Oregon’s attorney general office hired a lawyer Friday with a long history of anti-oil activism and a deep connection to the environmental group former New York City Mayor Michael Bloomberg created in 2017.

Oregon Attorney General Ellen Rosenblum appointed former Portland City Commissioner Steve Novick as a legal fellow to the AG office. Novick will work as an Oregon special assistant attorney general on cases related to climate change and the environment.

“Steve comes with an incredible background in environmental work. For nearly 10 years, he worked as a Trial and Senior Attorney at the U.S. Department of Justice, representing the EPA in some of the most complex environmental litigation cases,” Rosenblum said in a press statement.

Novick voted to divest Portland from the top 200 fossil fuel companies in 2015 during his time as the Portland City commissioner, though he said at the time, “This is obviously just one of the steps we need to take.” He ultimately lost his re-election in 2016, becoming “the first sitting commissioner to lose re-election in 24 years.”

The Oregon Department of Justice will oversee Novick’s position, but New York University’s State Impact Center will fund his efforts. The center was started in August 2017 with the plan to escalate attacks against President Donald Trump’s decision to eliminate several of his predecessor’s climate regulations.

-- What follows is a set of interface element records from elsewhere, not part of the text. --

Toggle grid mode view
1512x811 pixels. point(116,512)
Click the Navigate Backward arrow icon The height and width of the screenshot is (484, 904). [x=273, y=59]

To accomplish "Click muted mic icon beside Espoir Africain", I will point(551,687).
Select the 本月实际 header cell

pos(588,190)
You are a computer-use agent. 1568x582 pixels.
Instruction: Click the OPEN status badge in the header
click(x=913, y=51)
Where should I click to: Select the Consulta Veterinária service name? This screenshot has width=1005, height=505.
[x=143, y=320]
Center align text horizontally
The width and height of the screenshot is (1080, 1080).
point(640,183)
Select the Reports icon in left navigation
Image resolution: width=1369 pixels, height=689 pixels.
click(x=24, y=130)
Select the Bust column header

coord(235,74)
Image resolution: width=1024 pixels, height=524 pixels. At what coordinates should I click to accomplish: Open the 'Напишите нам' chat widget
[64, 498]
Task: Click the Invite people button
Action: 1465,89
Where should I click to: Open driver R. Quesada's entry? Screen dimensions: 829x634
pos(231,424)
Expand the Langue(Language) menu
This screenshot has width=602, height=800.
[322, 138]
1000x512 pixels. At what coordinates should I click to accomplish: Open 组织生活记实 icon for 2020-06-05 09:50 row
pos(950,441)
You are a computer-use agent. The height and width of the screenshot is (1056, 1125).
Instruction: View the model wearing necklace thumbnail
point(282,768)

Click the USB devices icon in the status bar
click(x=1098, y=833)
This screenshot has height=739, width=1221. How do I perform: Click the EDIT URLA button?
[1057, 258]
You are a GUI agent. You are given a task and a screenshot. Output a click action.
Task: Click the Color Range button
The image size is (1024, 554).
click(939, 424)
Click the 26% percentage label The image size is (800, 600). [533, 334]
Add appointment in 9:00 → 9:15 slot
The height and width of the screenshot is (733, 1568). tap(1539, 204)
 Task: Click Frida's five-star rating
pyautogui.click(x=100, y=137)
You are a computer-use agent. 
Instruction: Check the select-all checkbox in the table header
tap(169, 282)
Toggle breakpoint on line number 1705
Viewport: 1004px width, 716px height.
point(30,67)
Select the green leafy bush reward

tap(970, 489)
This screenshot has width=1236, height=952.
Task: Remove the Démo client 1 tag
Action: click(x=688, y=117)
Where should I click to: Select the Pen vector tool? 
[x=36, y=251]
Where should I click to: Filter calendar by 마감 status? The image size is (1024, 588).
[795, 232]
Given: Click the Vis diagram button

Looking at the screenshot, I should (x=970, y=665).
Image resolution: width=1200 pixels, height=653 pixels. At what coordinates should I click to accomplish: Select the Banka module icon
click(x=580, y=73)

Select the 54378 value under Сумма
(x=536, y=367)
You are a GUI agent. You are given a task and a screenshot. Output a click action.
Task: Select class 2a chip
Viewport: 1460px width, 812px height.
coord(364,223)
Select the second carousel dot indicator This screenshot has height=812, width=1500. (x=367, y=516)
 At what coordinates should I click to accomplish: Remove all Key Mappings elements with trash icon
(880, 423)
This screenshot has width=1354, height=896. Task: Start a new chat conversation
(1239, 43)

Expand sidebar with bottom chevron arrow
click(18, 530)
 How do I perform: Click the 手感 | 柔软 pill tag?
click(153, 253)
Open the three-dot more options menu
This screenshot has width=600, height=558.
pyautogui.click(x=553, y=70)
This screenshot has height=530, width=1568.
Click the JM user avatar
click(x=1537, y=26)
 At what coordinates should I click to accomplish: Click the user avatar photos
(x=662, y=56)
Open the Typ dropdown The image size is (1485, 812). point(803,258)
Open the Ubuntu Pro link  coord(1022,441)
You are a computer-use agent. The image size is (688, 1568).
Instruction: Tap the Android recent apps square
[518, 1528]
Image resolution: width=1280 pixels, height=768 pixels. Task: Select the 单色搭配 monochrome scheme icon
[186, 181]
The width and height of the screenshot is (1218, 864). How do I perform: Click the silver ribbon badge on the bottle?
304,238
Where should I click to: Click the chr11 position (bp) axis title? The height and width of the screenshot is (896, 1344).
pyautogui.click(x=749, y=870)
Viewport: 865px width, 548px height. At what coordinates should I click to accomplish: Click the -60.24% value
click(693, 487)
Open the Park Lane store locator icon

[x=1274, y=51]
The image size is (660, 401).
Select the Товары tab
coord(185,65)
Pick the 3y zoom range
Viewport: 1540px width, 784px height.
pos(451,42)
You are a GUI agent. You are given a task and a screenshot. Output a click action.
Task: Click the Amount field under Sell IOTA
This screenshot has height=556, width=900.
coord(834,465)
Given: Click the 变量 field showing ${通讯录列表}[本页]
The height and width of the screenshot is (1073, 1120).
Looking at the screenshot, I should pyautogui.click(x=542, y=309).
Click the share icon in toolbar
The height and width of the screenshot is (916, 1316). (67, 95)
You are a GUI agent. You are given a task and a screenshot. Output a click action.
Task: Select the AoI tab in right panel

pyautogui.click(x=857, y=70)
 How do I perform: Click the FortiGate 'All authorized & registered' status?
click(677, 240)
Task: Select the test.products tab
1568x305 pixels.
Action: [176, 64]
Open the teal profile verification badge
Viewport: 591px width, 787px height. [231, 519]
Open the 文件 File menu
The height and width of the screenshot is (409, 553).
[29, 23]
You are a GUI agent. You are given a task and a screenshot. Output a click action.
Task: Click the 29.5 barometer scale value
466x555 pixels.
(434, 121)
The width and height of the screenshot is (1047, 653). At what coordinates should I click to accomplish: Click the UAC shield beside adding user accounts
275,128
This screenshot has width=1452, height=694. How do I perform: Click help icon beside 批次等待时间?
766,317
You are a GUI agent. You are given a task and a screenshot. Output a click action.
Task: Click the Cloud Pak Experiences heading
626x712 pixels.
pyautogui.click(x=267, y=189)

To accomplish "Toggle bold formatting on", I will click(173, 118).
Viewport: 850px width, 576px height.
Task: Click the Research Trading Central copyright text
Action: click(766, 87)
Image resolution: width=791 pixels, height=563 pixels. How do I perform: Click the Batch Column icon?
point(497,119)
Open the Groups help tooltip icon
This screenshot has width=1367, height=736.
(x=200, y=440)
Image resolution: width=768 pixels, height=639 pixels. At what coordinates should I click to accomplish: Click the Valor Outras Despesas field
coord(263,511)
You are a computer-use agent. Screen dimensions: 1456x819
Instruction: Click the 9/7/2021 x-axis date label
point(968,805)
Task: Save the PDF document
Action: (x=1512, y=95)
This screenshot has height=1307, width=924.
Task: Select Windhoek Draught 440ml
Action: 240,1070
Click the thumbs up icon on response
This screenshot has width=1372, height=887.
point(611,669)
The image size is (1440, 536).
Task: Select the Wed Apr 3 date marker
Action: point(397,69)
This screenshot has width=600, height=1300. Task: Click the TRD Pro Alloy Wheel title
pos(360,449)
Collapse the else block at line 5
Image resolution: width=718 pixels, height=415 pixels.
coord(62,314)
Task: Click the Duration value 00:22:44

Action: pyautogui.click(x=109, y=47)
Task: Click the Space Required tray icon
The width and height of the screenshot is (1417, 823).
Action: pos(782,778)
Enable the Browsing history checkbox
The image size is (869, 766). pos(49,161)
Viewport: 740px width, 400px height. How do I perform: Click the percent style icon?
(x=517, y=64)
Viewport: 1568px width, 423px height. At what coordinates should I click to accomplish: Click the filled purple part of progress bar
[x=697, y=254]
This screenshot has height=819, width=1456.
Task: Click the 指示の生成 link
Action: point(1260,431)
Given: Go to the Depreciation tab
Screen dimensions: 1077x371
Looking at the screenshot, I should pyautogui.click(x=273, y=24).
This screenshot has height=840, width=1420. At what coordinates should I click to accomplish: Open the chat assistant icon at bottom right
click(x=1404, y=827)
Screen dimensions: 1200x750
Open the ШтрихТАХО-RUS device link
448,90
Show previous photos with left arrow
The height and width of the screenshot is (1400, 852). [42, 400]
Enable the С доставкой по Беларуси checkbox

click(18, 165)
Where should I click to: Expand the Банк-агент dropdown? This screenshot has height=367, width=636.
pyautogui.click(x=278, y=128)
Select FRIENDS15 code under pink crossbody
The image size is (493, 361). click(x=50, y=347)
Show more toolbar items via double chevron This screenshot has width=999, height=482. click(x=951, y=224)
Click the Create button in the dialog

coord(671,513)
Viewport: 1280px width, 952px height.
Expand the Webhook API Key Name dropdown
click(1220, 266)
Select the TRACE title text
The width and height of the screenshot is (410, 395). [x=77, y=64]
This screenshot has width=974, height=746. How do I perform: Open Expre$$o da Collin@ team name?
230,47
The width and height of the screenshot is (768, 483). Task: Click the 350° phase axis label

New York University used a $6 million grant from Bloomberg to create Bloomberg Philanthropies and shoveled millions of dollars into various environmental concerns targeting coal production.

The new center will provide AGs with legal services and the money required to pay down court costs on renewable energy, climate and environmental issues. It will also sponsor 10 attorneys on fellowships who will work inside different attorneys general offices. (RELATED: NYU Creates Academy Helping AGs Crusade Against Trump’s Reg Rollback)

NYU’s center is open to all AGs, but Democrats who have shown a willingness to drown the president in lawsuits over his climate policies will get precedent. Former New York Attorney General Eric Schneiderman, for instance, spearheaded more than half a dozen lawsuits defending the Obama-era rule limiting greenhouse gas emissions from existing power plants.

He engaged in a year-long investigation into ExxonMobil’s climate record, which managed to rope in Secretary of State Rex Tillerson. Schneiderman has since resigned following allegations he physically assaulted several women over the course of several years.